■ **Required action**
Give again, unaltered, the lines of the listing below that run from the line having "Image resolution: width=474" through the line having "Screen dimensions: 246x296".

■ **Recorded information**
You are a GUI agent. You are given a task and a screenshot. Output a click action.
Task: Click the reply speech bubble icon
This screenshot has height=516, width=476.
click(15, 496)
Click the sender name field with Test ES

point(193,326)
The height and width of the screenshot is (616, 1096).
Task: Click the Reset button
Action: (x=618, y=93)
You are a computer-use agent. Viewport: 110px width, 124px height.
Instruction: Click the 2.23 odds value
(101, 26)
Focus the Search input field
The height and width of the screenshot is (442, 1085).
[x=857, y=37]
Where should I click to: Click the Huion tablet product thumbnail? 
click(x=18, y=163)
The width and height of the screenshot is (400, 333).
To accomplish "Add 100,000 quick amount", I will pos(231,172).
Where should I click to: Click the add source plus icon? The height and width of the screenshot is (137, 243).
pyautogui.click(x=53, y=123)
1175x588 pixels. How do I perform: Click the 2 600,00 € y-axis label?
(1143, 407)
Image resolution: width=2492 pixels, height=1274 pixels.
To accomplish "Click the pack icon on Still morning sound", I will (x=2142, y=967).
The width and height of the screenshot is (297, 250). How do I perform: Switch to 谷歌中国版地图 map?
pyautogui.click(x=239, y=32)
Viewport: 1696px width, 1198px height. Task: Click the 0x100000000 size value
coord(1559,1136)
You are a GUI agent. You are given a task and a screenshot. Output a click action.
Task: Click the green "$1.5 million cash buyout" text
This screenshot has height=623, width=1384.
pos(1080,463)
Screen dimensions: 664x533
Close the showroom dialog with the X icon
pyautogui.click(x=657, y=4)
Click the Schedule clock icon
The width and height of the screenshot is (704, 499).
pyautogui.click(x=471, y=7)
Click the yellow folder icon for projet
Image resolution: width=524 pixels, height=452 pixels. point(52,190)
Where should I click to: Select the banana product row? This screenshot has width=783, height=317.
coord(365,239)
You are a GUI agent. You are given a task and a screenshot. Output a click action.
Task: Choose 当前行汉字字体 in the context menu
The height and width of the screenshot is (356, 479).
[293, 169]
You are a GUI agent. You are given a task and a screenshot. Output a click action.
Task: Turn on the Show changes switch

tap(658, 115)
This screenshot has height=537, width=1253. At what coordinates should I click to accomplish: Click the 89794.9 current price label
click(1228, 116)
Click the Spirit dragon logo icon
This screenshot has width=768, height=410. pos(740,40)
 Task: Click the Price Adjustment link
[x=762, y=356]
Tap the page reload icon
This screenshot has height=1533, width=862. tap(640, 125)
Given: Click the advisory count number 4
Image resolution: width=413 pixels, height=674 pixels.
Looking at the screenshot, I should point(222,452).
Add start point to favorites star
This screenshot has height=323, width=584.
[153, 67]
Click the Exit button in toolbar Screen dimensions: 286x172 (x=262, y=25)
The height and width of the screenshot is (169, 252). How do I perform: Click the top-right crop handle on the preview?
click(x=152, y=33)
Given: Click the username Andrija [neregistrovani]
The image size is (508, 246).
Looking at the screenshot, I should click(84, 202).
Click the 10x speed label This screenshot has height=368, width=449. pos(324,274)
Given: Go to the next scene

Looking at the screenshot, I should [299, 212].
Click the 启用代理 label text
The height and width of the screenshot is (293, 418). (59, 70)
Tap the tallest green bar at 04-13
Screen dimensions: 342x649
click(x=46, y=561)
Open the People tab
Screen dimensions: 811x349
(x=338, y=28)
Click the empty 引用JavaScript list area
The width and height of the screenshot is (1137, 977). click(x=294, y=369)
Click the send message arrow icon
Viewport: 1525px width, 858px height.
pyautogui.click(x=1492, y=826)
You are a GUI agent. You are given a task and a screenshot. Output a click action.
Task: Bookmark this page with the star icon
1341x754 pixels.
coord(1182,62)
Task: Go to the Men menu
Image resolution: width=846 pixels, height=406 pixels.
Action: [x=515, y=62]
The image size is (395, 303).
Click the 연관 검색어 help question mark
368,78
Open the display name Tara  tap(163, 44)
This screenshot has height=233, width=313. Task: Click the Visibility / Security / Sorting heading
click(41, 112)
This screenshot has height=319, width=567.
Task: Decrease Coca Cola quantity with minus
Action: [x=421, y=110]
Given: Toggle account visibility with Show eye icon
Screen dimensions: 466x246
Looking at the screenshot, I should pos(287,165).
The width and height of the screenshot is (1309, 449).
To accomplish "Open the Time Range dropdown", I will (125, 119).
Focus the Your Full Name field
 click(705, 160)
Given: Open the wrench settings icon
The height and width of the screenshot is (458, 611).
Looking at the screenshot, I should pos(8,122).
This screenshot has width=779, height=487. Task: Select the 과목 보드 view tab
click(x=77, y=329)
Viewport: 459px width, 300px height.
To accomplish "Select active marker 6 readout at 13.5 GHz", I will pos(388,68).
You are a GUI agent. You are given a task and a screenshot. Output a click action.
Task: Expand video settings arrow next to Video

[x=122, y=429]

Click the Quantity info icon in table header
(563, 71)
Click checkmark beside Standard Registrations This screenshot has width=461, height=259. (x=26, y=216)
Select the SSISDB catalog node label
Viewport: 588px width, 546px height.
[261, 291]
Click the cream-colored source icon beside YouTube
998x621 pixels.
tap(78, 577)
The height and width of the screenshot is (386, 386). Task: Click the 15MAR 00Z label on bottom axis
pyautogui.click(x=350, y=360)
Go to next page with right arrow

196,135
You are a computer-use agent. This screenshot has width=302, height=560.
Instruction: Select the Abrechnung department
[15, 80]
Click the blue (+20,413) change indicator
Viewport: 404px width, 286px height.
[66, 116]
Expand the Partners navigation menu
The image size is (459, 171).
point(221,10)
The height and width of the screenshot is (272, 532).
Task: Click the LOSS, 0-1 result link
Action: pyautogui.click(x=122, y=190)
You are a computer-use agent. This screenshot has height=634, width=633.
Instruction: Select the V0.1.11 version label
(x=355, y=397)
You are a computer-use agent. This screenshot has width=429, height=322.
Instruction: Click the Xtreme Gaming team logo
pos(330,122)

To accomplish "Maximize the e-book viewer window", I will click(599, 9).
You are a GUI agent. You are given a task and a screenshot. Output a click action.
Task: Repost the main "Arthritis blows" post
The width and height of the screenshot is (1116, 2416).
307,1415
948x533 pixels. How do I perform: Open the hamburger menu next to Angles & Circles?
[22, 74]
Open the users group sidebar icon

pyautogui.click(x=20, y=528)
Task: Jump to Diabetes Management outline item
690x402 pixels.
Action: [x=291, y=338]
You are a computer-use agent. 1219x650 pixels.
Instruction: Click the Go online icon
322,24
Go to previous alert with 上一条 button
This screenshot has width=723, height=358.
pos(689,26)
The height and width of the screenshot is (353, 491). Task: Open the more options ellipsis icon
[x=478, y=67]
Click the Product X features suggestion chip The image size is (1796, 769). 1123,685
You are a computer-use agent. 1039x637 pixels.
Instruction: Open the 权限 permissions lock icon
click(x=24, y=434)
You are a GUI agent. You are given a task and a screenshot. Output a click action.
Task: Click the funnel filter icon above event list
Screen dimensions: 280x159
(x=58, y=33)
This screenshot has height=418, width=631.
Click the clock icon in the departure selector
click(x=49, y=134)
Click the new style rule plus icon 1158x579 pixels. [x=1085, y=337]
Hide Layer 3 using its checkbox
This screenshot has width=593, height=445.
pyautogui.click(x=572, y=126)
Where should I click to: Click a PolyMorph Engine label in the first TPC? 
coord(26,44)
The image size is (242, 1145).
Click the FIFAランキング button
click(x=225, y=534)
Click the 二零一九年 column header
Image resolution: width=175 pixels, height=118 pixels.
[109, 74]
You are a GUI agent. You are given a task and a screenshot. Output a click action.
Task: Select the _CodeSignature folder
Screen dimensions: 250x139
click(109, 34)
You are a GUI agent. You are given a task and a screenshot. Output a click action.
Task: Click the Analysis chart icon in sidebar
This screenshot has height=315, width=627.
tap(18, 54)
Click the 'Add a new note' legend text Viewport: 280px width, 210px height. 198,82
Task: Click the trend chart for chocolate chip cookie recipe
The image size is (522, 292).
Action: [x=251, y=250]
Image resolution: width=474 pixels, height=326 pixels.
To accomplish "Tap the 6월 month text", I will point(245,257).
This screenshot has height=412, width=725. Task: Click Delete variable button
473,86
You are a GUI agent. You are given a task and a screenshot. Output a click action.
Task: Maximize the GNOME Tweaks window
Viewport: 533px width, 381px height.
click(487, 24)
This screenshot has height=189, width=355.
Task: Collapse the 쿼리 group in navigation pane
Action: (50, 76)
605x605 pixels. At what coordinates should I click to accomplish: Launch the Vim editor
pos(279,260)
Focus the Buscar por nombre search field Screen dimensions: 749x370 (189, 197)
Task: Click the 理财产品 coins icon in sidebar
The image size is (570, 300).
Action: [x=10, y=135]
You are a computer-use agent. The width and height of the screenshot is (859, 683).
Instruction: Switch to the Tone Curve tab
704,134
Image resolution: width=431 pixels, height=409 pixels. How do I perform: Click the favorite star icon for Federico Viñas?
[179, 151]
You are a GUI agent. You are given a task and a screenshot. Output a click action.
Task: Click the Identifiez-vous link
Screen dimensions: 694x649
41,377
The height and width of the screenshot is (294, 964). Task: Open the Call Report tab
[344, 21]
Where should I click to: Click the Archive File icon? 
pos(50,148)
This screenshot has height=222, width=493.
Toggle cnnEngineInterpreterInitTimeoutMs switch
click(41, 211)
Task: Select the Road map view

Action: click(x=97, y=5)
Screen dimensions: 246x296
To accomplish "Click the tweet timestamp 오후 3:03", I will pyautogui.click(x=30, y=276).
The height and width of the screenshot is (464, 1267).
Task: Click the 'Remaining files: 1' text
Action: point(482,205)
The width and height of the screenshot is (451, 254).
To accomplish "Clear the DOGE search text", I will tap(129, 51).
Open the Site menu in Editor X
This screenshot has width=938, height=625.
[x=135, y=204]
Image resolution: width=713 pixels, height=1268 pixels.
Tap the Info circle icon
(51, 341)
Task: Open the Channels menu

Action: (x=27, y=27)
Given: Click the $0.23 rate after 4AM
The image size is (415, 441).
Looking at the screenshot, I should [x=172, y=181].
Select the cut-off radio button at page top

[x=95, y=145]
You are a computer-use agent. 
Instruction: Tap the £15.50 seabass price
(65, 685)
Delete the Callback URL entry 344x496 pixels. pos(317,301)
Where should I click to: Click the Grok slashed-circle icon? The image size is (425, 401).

■ **Response to the exercise**
Image resolution: width=474 pixels, height=326 pixels.
To accomplish "Tap the 6월 month text", I will point(245,257).
This screenshot has height=412, width=725. Task: Click Delete variable button
473,86
You are a GUI agent. You are given a task and a screenshot. Output a click action.
Task: Maximize the GNOME Tweaks window
Viewport: 533px width, 381px height.
click(487, 24)
This screenshot has height=189, width=355.
Task: Collapse the 쿼리 group in navigation pane
Action: (50, 76)
605x605 pixels. At what coordinates should I click to accomplish: Launch the Vim editor
pos(279,260)
Focus the Buscar por nombre search field Screen dimensions: 749x370 (189, 197)
Task: Click the 理财产品 coins icon in sidebar
The image size is (570, 300).
Action: [x=10, y=135]
You are a computer-use agent. The width and height of the screenshot is (859, 683).
Instruction: Switch to the Tone Curve tab
704,134
Image resolution: width=431 pixels, height=409 pixels. How do I perform: Click the favorite star icon for Federico Viñas?
[179, 151]
You are a GUI agent. You are given a task and a screenshot. Output a click action.
Task: Click the Identifiez-vous link
Screen dimensions: 694x649
41,377
The height and width of the screenshot is (294, 964). Task: Open the Call Report tab
[344, 21]
Where should I click to: Click the Archive File icon? 
pos(50,148)
This screenshot has height=222, width=493.
Toggle cnnEngineInterpreterInitTimeoutMs switch
click(41, 211)
Task: Select the Road map view

Action: click(x=97, y=5)
Screen dimensions: 246x296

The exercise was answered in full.